Genetic and cultural borders usually correlate well with linguistic borders.

Indeed, Maykop is certainly not related to Yamnaya or Corded Ware, which show a very strong relationship to present-day Indo-European speakers.

FrankN said...

@Dave;
Yamnnaya/CWC "show a very strong relationship to present-day Indo-European speakers" as far as concerns Balto-Slavic and Germanic. For the remainder, not so much - there, Armenia_CHG, i.e. CFW, appears to work at least as well, if not better.

Indeed, "Genetic and cultural borders usually correlate well with linguistic borders." And, that's puzzling. Agreed, we don't get genetically from CFW/ Maykop into the Steppe and beyond. As we don't get from the Steppe into Myceneans, Tocharians, Italics, and apparently also not Indics.
So, the spread of IE must in part have been related to factors beyond demic ecpansion. IIRC, there recently has been a paper on the spread of Austro-Asiatic, demonstrating that the first, demic wave, just affected Papua and surrounds, while the later expansion into Polynesia was genetically rather Papuan than Ami-like.

Davidski said...

@FrankN

Yamnnaya/CWC "show a very strong relationship to present-day Indo-European speakers" as far as concerns Balto-Slavic and Germanic. For the remainder, not so much - there, Armenia_CHG, i.e. CFW, appears to work at least as well, if not better.

That's not exactly true. All of the ancient samples from Armenia from the Middle to Late Bronze Age and Iron Age show steppe ancestry. Indeed, they show uniparental markers from the Bronze Age steppe which are still very important among present-day Armenians.

There are no such unambiguous links between Maykop and Corded Ware/Yamnaya.

Agreed, we don't get genetically from CFW/ Maykop into the Steppe and beyond. As we don't get from the Steppe into Myceneans, Tocharians, Italics, and apparently also not Indics.

Again, that's not exactly true.
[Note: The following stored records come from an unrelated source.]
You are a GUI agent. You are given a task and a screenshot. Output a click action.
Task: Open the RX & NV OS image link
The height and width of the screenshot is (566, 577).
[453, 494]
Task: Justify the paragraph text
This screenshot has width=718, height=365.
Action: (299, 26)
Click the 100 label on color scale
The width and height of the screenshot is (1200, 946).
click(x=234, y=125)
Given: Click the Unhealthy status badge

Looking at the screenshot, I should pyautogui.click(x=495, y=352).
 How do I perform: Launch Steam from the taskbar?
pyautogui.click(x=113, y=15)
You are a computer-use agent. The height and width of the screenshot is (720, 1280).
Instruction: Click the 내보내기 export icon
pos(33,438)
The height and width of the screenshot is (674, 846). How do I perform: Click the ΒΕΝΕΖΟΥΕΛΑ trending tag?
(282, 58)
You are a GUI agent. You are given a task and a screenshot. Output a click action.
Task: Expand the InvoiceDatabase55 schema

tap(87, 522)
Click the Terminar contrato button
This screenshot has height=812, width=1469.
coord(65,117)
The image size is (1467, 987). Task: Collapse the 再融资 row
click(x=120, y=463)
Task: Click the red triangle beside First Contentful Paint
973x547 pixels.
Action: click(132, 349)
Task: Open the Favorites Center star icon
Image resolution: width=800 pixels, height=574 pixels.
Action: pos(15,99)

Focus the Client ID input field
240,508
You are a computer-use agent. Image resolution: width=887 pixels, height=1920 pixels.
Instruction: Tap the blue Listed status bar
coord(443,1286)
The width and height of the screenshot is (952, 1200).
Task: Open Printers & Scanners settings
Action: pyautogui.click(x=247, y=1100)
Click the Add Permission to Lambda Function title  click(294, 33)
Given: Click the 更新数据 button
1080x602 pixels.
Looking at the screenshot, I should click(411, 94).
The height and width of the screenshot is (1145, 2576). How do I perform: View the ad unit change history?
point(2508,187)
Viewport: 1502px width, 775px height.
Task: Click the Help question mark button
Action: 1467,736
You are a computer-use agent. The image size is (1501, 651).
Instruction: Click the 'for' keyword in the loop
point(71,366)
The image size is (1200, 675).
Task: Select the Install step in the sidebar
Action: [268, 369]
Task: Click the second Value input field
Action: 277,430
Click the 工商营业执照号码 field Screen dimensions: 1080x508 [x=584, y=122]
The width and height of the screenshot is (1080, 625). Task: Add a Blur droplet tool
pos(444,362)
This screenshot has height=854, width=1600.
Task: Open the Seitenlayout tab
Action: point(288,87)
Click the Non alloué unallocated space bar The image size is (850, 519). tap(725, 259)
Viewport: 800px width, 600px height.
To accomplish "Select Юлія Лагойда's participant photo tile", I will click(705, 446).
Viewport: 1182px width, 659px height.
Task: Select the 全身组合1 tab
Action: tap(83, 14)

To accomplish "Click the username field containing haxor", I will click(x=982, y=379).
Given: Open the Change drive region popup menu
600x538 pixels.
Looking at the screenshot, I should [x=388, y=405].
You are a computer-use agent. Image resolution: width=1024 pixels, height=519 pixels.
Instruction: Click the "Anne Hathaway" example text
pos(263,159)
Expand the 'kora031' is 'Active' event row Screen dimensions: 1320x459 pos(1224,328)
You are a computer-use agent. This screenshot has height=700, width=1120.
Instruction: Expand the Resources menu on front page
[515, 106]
There's unambiguous admixture from the steppe in Mycenaeans, Bronze Age Italian Beakers, and certainly in South Asians.

So what was the point you were trying to make?

Ric Hern said...

I think Maykop that made it onto the Steppe was a effort of Maykop people to protect Caucasus Fortresses and Trade routes running between them against Steppe Raids. Interestingly Maykop did not expand all the way to the Caspian Sea and the Steppe areas in Dagestan into Azerbaijan seems to have been unaffected by Maykop.

Ric Hern said...

An interesting conclusion to the Kura Araxes Cultural spread and its general makeup.What is also interesting is the map and ereas least affected by the Kura Araxes around the Southwestern edge of the Caspian Sea and the thin stretch of land along the West Coast leading from the Kuban Steppe to South of the Caucasus....

http://www.pnas.org/content/112/30/9190

Grey said...

@Ric Hern

"If you are surrounded by semi-hostile tribes that can ambush your trading caravan at any point on a stretch of hundred mile road a fort in the middle of nowhere certainly looks like a less strategic option."

yes, probably need a string of forts if a land route - rivers would be the same but more widely spaced maybe?